SOURCE TEXT:
CeNS Colloquium

Prof. W.E. Moerner
Stanford University

Since the first optical detection and spectroscopy of a single molecule in condensed matter (PRL (1989)), much has been learned about the ability of single molecules to probe local nanoenvironments and individual behavior in biological and nonbiological materials in the absence of ensemble averaging that can obscure heterogeneity. Single-molecule fluorescence imaging enables biophysical measurements in cells without ensemble averaging, but also yields enhanced spatial resolution beyond the diffraction limit when combined with optical control of the single emitters to maintain sparse concentrations.   Using the native photoinduced blinking and switching of EYFP (Dickson et al., Nature (1997)) we achieve sub-40 nm super-resolution imaging of protein structures in the bacterium Caulobacter crescentus: the actin-like protein MreB (Biteen et al., Nat. Meth. (2008)), the DNA binding protein HU (Lee et al., Biophys. J.Lett. (2011)), and the ParA division spindle (Ptacin et al., Nat. Cell Biol. (2010)).  A new photoactivatable small-molecule emitter can be targeted to specific proteins in living cells to provide super-resolution images of protein superstructures (Lee et al., JACS (2010)).  In terms of methods, a new scheme for 3D imaging based on a double-helix point spread function enables quantitative tracking of single mRNA particles in living yeast cells with 15 ms time resolution and 25-50 nm spatial precision (Thompson et al., PNAS (2010)), and this approach has been used to define the 3D spatial structure in bacterial (Lew et al., PNAS (2011)) and mammalian cells (Lee et al., Appl. Phys. Lett. (2012)).

To study a single biomolecule in solution without surface attachment or confinement, a machine called the Anti-Brownian ELectrokinetic (ABEL) trap provides real-time suppression of Brownian motion, and this device has been used to explore the photodynamics of single copies of the antenna protein allophyocyanin (Goldsmith et al., Nature Chem. (2010)), to extract ATP number distributions for single multi-subunit enzymes (Jiang et al., PNAS (2011)), and to explore the action of single redox enzymes (Goldsmith et al., PNAS (2011)).  The examples provided here illustrate some of the frontiers where single-molecule spectroscopy and imaging are yielding new insights into the behavior of complex systems.

RECORDED DATA:
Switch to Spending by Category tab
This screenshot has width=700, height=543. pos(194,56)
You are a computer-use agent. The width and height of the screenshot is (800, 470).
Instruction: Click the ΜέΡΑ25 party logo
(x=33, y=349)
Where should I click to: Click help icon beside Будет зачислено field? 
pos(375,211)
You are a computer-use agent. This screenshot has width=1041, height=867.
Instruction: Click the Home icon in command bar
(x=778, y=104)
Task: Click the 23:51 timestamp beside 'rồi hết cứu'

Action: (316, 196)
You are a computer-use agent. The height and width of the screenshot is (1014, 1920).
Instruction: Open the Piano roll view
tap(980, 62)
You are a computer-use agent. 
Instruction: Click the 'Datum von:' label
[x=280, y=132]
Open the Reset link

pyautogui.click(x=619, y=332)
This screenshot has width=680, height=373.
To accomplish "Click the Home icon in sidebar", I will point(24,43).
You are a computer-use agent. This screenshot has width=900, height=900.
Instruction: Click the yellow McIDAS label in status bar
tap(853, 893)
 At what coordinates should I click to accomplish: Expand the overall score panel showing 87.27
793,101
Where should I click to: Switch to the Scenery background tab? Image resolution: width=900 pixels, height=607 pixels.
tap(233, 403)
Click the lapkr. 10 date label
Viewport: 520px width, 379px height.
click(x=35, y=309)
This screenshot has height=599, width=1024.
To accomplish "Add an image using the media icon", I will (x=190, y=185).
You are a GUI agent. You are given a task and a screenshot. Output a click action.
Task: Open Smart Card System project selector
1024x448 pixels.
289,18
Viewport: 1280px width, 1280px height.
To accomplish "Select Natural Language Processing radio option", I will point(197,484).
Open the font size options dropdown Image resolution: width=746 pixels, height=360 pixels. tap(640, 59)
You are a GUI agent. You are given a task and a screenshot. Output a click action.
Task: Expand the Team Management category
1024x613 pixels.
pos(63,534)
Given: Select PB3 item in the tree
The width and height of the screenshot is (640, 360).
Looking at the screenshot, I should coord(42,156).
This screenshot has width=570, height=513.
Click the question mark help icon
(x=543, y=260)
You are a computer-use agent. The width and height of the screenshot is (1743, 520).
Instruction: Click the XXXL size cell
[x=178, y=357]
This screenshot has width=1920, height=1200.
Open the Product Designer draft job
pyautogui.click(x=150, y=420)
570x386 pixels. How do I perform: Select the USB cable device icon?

BRIEF 1:
According to the colloquium abstract, what time resolution does the double-helix point spread function scheme achieve when tracking single mRNA particles in living yeast cells?
BRIEF 2:
Reproduce word for word the part of the colloquium abstract between "To study a single" and "of complex systems.", inclusive.

WRITTEN RESPONSE 1:
15 ms

WRITTEN RESPONSE 2:
To study a single biomolecule in solution without surface attachment or confinement, a machine called the Anti-Brownian ELectrokinetic (ABEL) trap provides real-time suppression of Brownian motion, and this device has been used to explore the photodynamics of single copies of the antenna protein allophyocyanin (Goldsmith et al., Nature Chem. (2010)), to extract ATP number distributions for single multi-subunit enzymes (Jiang et al., PNAS (2011)), and to explore the action of single redox enzymes (Goldsmith et al., PNAS (2011)).  The examples provided here illustrate some of the frontiers where single-molecule spectroscopy and imaging are yielding new insights into the behavior of complex systems.